Item-finding records
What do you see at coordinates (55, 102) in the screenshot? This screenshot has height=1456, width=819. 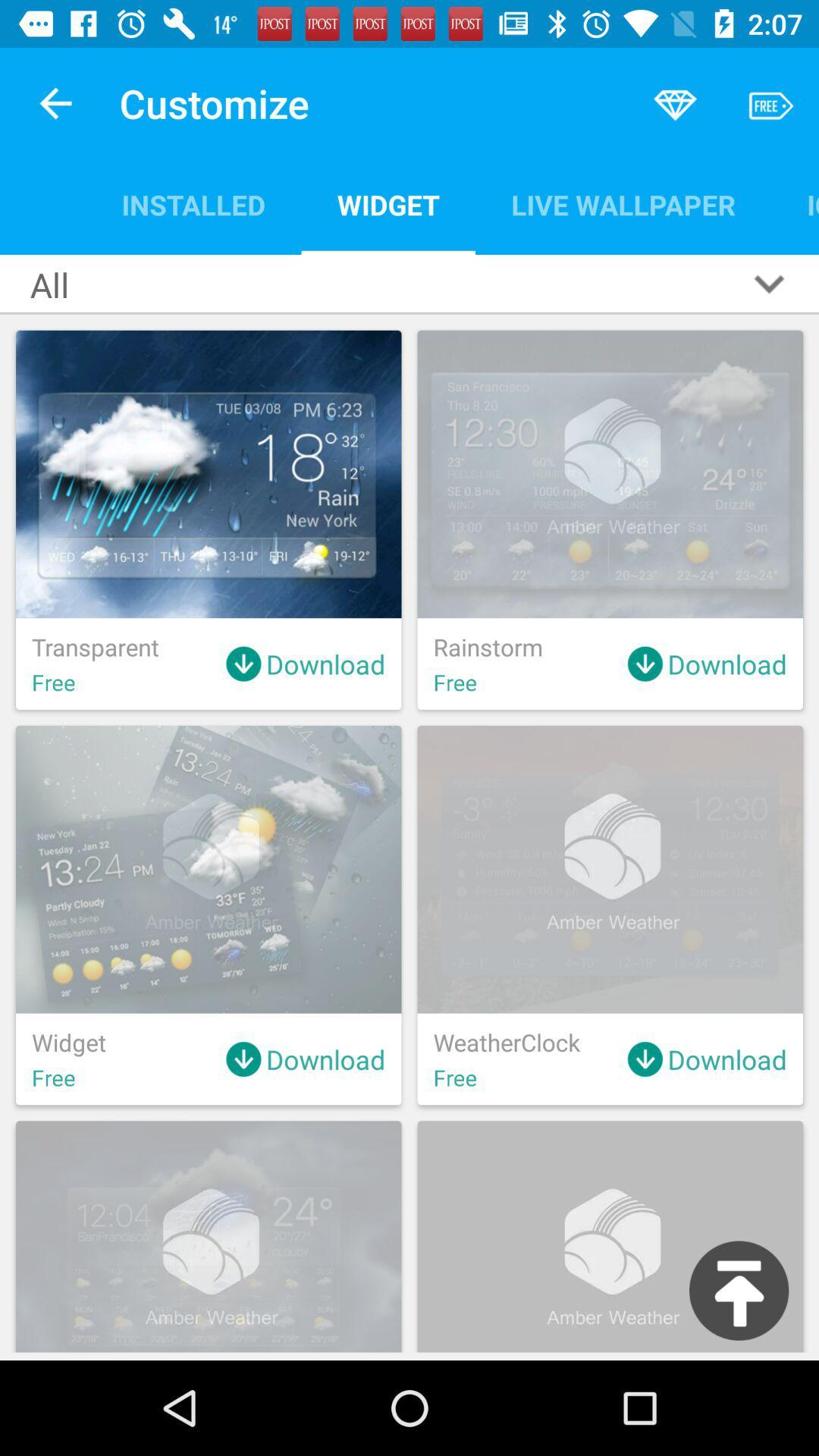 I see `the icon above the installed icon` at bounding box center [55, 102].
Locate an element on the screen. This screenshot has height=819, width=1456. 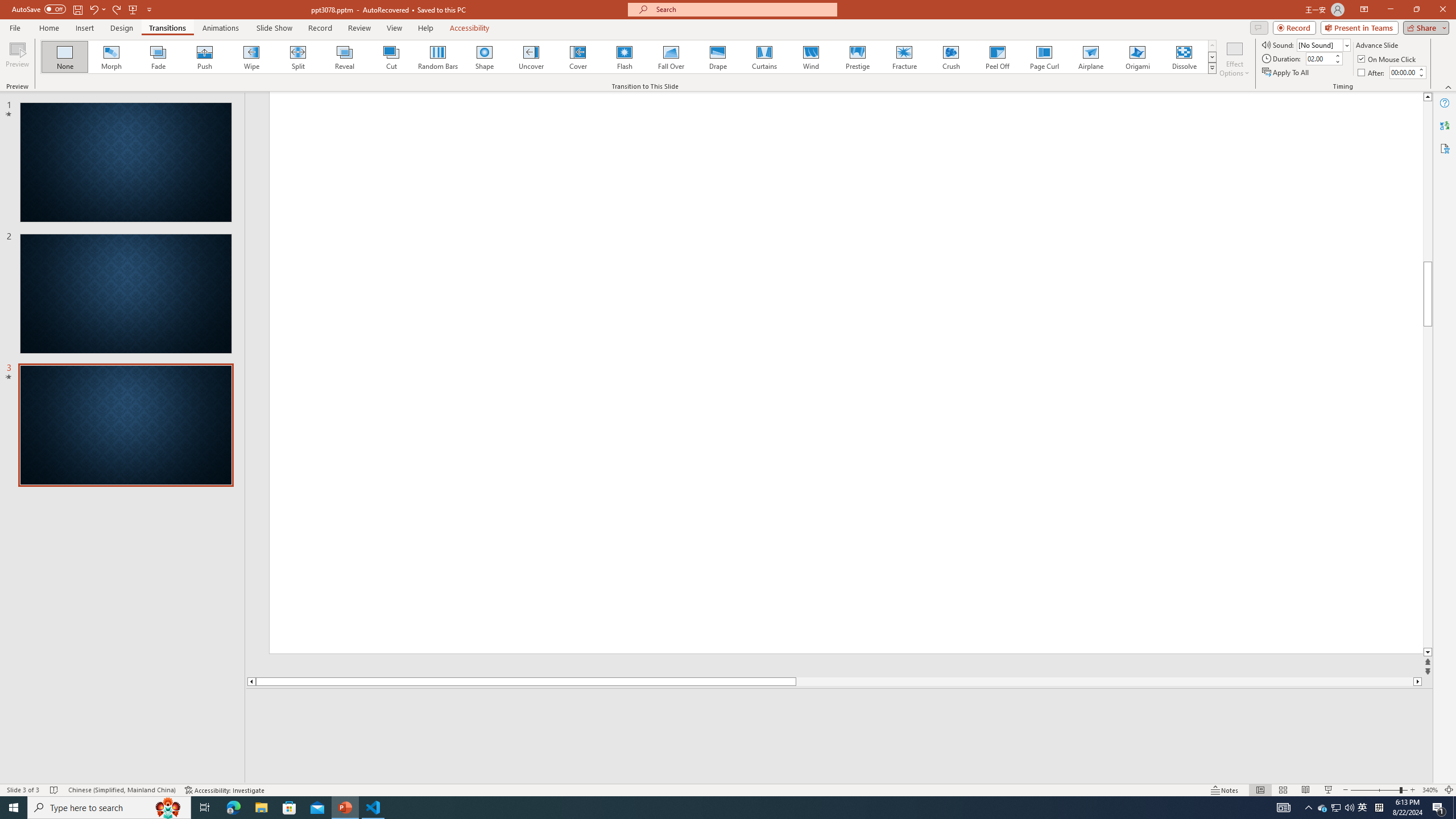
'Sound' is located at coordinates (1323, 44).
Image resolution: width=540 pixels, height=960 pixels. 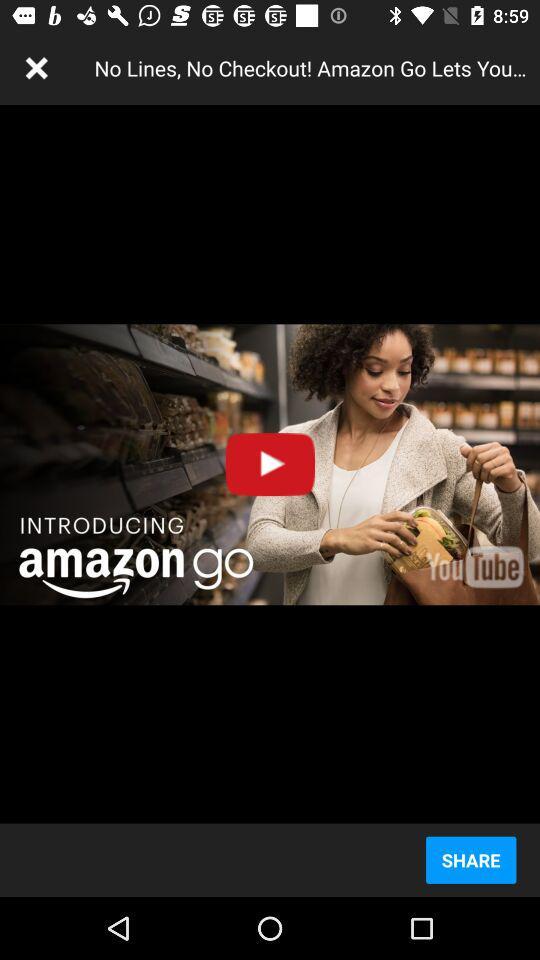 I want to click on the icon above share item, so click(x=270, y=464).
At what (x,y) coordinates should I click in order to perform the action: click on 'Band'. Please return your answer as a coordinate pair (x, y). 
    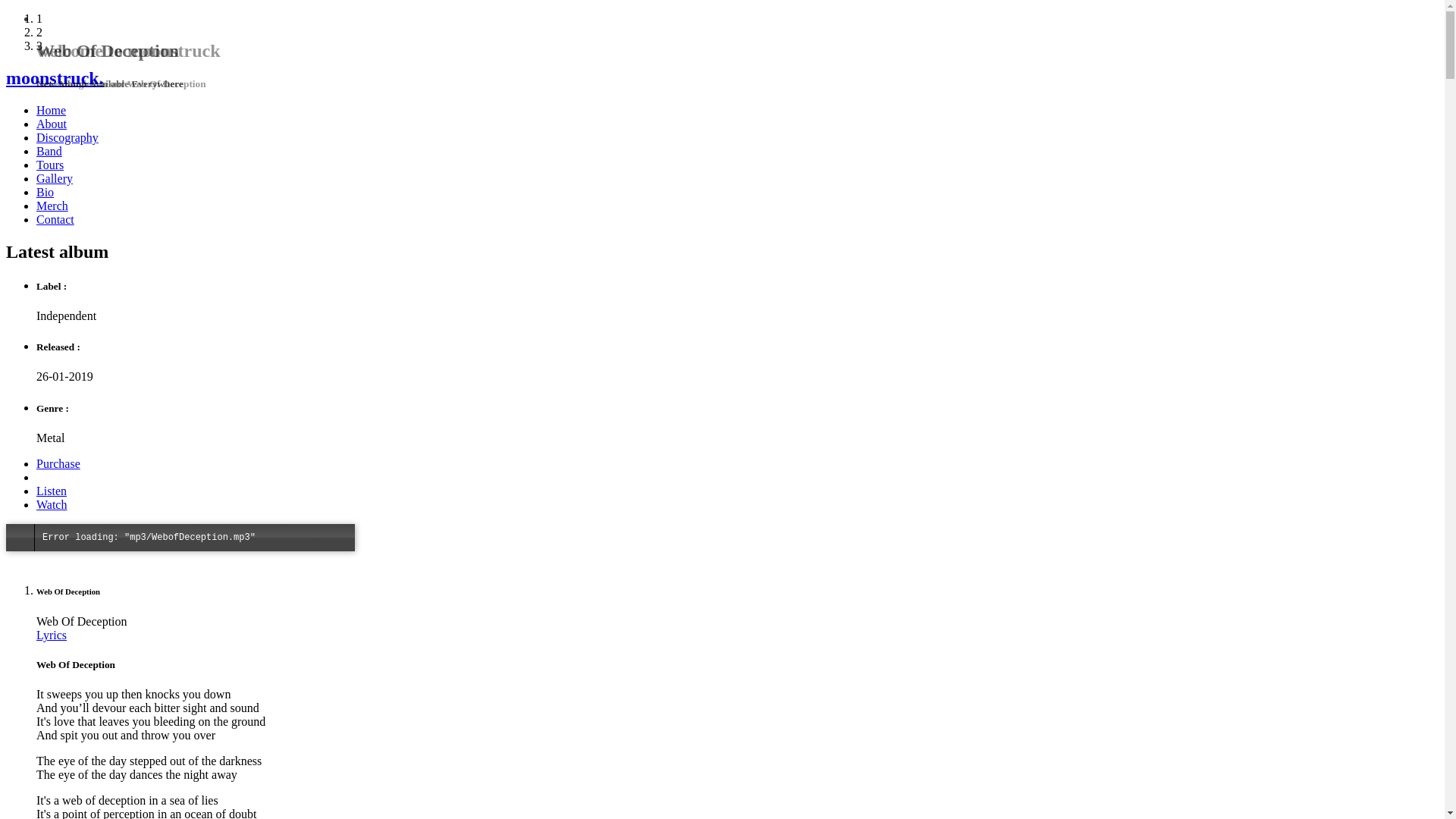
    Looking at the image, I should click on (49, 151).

What is needed
Reproduce the records from the line containing "At what (x,y)" through the end of the records, omitting the pictures.

The reply
At what (x,y) coordinates should I click in order to perform the action: click on 'Band'. Please return your answer as a coordinate pair (x, y). 
    Looking at the image, I should click on (49, 151).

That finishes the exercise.